Additionally, USDC collateral is expected to grow linearly with trading volume, assuming traders’ leverage preferences remain constant. These factors support the valuation without requiring aggressive speculation.
While Jain believes the lowest price points have passed, he cautions against expecting an immediate 'V-shaped' reversal. Excluding macro black swan events like an escalation in the US-Iran war, the market has entered a phase of 'extreme indifference,' where bad news no longer drives prices down.
However, a new narrative needs time to build, suggesting a period of sideways movement before significant upside. Jain emphasizes that successful investing requires distinct advantages: channel/information advantage, analysis advantage, behavioral/psychological advantage, and structural advantage.
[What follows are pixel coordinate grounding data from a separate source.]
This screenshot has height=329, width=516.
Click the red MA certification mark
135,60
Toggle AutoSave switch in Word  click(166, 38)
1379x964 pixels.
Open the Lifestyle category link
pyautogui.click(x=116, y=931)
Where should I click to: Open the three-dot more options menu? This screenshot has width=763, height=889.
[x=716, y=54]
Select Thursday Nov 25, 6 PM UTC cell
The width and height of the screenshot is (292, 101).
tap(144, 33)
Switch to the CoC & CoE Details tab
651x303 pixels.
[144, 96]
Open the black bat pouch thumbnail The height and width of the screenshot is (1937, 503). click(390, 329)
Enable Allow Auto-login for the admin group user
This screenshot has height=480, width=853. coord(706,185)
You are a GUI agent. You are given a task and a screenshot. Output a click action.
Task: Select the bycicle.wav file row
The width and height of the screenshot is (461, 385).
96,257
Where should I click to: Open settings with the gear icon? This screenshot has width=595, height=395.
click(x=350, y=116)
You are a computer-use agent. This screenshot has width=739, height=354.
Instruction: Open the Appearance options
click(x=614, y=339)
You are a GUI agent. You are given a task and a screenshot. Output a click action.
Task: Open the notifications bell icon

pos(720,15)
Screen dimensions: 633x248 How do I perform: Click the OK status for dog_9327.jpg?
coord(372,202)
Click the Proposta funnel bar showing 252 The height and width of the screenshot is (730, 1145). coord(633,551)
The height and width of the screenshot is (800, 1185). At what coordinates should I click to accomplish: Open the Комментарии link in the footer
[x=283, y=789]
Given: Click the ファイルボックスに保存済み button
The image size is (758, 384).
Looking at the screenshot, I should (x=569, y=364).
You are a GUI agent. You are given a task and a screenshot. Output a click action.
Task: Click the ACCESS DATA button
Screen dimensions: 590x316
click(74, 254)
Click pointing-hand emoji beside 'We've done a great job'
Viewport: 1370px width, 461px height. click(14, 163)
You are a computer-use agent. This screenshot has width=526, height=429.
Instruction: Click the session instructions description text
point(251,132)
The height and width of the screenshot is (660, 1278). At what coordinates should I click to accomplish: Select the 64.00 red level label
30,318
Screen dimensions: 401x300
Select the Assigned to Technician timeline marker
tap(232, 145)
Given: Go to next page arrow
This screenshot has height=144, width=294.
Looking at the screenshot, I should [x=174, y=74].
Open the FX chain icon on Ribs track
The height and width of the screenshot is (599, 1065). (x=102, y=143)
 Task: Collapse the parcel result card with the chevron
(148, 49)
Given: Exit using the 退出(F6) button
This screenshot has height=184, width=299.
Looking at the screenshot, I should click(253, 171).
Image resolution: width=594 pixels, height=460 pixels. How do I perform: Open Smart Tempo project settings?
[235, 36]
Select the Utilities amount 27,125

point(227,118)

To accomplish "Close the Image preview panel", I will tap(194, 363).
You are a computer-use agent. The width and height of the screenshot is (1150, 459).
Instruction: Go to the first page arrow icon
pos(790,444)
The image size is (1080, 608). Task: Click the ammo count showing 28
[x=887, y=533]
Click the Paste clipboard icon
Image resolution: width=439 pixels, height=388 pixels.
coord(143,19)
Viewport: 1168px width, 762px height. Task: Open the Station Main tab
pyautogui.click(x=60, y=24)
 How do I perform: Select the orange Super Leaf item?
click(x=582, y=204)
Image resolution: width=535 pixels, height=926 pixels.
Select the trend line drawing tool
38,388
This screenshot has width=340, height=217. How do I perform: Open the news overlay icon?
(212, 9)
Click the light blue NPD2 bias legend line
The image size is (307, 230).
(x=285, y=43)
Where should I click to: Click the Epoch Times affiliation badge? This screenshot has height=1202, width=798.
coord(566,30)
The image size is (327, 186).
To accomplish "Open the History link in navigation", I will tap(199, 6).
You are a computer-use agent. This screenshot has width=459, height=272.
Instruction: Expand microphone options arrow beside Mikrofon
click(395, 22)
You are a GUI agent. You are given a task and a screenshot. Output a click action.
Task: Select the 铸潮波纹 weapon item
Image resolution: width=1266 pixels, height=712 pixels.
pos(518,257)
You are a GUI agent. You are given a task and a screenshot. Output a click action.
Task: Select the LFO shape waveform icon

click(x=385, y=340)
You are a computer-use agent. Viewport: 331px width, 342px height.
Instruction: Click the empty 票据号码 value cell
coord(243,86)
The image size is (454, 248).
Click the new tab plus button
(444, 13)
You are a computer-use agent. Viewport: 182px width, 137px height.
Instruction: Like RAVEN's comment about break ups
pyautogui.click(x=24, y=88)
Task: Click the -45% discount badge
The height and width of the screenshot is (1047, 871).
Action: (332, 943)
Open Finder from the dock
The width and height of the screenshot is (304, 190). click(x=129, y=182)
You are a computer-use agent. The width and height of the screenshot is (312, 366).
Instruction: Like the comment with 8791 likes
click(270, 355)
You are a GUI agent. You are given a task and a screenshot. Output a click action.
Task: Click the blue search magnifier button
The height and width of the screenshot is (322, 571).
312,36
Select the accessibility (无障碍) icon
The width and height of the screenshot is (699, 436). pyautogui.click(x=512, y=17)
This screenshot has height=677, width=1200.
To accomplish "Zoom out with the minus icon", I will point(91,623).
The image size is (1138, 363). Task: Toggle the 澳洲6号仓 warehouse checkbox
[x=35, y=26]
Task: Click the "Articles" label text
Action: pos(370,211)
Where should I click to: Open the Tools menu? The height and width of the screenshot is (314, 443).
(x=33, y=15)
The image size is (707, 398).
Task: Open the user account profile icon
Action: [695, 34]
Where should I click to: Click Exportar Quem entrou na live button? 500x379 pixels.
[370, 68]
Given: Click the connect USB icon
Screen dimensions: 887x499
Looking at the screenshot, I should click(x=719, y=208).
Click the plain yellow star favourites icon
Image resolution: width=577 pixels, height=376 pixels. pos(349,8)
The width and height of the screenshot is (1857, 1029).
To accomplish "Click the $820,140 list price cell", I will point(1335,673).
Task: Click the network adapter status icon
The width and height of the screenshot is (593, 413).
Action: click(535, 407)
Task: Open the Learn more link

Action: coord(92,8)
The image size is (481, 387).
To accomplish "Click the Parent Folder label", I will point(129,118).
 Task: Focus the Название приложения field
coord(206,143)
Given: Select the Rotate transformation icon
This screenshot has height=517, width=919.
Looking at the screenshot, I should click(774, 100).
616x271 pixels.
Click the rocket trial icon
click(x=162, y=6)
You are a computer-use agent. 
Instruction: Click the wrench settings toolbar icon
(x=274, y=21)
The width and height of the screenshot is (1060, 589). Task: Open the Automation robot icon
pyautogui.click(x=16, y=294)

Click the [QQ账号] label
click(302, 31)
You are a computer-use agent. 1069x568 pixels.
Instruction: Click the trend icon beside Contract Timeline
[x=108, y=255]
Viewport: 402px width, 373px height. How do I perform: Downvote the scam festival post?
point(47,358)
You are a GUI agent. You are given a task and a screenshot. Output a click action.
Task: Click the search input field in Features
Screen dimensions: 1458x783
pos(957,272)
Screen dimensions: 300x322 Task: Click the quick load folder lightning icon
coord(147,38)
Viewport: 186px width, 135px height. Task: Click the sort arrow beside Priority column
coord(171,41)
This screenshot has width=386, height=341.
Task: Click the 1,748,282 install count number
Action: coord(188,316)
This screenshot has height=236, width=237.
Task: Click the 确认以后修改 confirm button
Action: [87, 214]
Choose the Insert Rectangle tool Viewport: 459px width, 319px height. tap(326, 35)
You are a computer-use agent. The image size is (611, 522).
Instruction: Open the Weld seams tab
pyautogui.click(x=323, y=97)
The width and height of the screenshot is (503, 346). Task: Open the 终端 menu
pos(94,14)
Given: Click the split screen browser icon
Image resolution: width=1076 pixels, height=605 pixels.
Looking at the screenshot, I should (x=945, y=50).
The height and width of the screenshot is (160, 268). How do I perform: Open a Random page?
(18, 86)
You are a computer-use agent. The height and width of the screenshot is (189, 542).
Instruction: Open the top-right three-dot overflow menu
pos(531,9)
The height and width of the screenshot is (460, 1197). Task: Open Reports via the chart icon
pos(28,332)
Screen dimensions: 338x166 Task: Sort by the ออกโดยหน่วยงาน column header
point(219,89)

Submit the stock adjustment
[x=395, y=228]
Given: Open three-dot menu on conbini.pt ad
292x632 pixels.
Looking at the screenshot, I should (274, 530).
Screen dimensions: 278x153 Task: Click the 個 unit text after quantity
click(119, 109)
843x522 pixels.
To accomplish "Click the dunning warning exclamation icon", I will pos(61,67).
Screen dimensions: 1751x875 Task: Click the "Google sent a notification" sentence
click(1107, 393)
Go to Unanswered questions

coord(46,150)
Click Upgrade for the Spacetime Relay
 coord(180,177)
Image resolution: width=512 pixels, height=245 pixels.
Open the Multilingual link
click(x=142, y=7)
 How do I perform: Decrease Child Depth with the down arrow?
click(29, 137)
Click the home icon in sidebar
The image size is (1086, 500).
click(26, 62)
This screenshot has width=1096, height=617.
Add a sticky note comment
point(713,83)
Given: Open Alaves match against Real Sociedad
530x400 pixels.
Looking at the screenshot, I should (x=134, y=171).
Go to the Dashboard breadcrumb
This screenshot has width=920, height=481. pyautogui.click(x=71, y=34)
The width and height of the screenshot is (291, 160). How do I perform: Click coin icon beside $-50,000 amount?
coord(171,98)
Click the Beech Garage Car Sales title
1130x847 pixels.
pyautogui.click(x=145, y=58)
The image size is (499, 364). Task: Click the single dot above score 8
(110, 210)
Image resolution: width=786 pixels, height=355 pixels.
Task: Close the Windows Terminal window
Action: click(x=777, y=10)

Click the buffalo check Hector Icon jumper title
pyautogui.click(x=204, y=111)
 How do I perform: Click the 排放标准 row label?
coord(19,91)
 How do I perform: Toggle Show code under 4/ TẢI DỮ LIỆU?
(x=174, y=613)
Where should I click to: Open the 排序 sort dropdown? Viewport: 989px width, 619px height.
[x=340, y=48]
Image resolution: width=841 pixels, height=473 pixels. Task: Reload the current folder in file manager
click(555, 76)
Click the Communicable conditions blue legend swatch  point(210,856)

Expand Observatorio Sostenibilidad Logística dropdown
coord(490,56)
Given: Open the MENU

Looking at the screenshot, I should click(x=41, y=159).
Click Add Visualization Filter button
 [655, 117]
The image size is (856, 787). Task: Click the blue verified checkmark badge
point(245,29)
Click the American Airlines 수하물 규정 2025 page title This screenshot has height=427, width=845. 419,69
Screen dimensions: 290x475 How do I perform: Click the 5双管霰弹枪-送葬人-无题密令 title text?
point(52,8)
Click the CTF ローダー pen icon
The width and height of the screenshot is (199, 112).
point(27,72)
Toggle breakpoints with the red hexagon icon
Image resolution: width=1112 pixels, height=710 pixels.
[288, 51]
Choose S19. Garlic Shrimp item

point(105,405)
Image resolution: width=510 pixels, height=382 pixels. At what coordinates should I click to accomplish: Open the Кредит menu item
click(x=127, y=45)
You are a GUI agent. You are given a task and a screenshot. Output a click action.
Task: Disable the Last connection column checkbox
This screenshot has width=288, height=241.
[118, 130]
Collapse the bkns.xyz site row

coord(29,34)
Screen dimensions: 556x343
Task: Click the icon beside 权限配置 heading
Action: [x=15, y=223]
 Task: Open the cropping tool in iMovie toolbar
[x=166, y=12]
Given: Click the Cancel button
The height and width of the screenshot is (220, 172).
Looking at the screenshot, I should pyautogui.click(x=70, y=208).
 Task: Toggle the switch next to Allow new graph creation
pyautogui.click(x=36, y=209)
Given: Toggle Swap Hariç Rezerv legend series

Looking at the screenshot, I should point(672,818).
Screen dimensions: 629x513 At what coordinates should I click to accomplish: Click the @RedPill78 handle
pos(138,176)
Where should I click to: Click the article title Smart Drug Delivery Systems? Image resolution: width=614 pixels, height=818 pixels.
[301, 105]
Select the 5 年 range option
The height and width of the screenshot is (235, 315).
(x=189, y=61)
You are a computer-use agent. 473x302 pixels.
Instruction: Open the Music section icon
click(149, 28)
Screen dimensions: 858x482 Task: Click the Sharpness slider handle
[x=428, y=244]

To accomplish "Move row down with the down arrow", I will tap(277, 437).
Multicoin’s investment in Zcash leverages strong behavioral advantages, recognizing extreme pessimism among committed holders, alongside channel information advantages. Without these edges, Jain suggests investors should simply buy an index fund.
In the lending market, Jain highlights the importance of scale effects and liquidity concentration. Ethena, along with Aave, Morpho, and Kamino on SOL, operates in the space connecting lenders seeking returns with borrowers wanting leverage. Multicoin holds positions in multiple projects in this sector because liquidity tends to consolidate among leaders. The evaluation of founders is a critical multiplier in Jain’s framework, alongside total market size and long-term profit margins. Ethena’s founder, Guy Young, is rated as one of the most capable in DeFi, significantly reducing execution risk and enhancing valuation potential. This focus on founder quality underscores the importance of human capital in navigating the high-risk landscape of decentralized finance.
Profit realization for Multicoin involves converting assets into Bitcoin, which serves as the fund’s 'cash' and a hedge against Beta risk. During extreme bullishness, high-risk assets are sold for Bitcoin; during crashes, Bitcoin is used to buy undervalued projects. Sales occur only in three scenarios: finding a better asset, disproving the investment logic, or when market valuations become overly bullish. Regarding Ethereum, Jain expresses confusion over its scaling strategy, noting the shift from promoting L2s to raising Gas limits for L1 scaling. Despite losing ground to SOL in spot trading and Hyperliquid in derivatives, Ethereum’s market cap resilience suggests it is viewed as a 'value storage asset' or a superior version of Bitcoin. Finally, Jain’s decision to stay at Multicoin after partner Kyle’s departure is driven by a desire to win and a belief in blockchain as the future capital market architecture, echoing Zuckerberg’s rejection of Yahoo’s $1 billion offer to stay and build.